Sampat Pal upholds that we shouldn’t wait for the government to help us and try to improve things for ourselves. She also said in her book that the legal age of consent in India is 18 but nobody respects the law. Hence, she has taken it as her responsibility to intervene at once if she hears of little girls getting married. She said that it was easier to reform the world than one’s own family!
Sampat Pal didn’t only make pink a bold colour but also set some bold examples in the society. Although Gulabi Gang members are all women, yet there is a man who helped out Pal to carry out her tasks.  Her right-hand man is Jay Prakash also known as Babuji.
Her house at Badausa was small and it was quite disturbing for her husband and her children to concentrate on their work as there was a constant come and go. People from near and distant villages came to get advices on various issues of exploitation by husbands, in-laws, police and upper castes. Hence, she decided to move out and stay with Babuji at Attara a little far from Badausa. They lived and worked there. To her, trust should be the basis of a marriage. Her husband and her children were okay with it. The society will never anyway keep shut the gossips to fly.
Sampat Pal is like a bird, she is born to fly.
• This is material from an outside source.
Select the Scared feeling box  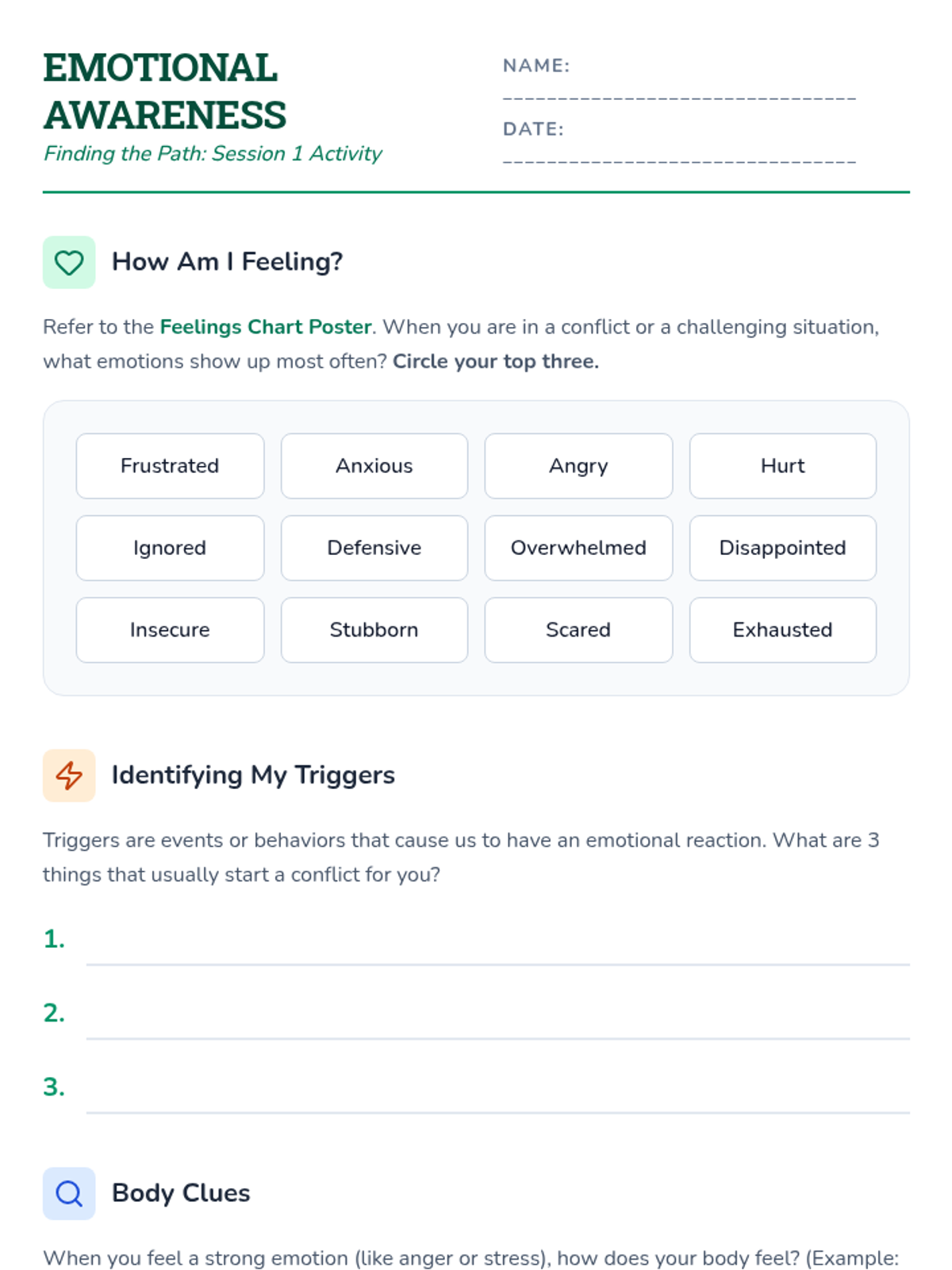[578, 630]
She never gave excuses about what didn’t work but tried her best to do those little things that brought about a revolution in the form of Gulabi Gang.
Many criticize her methods to be violent. But she claims that women in her gang keep sticks and ropes with them for self-defense and she considered force to be the last resort. They carry out sit-ins infront of police stations until their demands are fulfilled. She sternly worked against patriarchy, corruption and caste system. To her, Brahmins and Dalits will become brothers only on the day when Brahmins agree to marry Dalits.
Well I wanted to review this book as part of my internal assessment because it’s only when we start speaking and sharing such problems in the society; we can bring about a change. As Mahatma Gandhi always said we have to be the change we want to see in the world.
And after reading the book, there are certain questions that arise in my mind which I want to share with you all.
Why Indian women are considered to be the epitome of sacrifice?? People don’t mind abusing and exploiting her, then how come she becomes the devil once she speaks.
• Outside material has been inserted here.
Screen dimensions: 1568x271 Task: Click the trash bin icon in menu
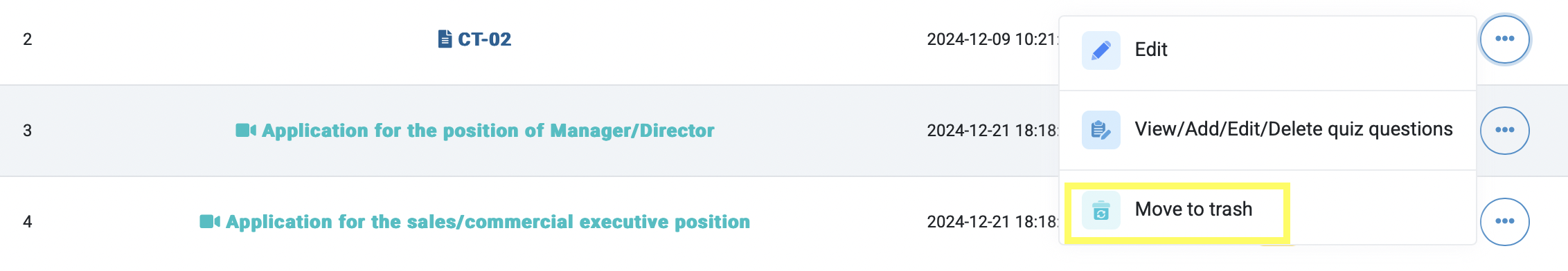[x=1101, y=210]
It’s different to give alms to a beggar or a sweeper, but will we be instantly at their service if we see him/her injured lying on the streets?

Our education system teaches us about communalism, why not feminism? What’s the use of studying feminism only by the students of Social Science? Can’t it be a subject in the high school?
In the West, youngsters enroll in military. In India, can’t the youngsters be taught of joining NGOs?

At the end, all I want to say that the real feminist movement in India will begin on the day when all Indians irrespective of caste, color, religion, creed, sex etc., are educated. But patriarchy is still a hindrance on the path of education!



About the Reviewer: Dixita Deka is working as a Guest Faculty in the Department of Political Science, B.Borooah College, Guwahati. She likes reading all kind of books and regularly contributes her creative writings on social relevance to the Horizon, The Assam Tribune. Her blog can be read at http://www.theblessedjinxes.blogspot.com and very recently she has been enrolled at TISS, Guwahati Campus for her further studies. [Read More]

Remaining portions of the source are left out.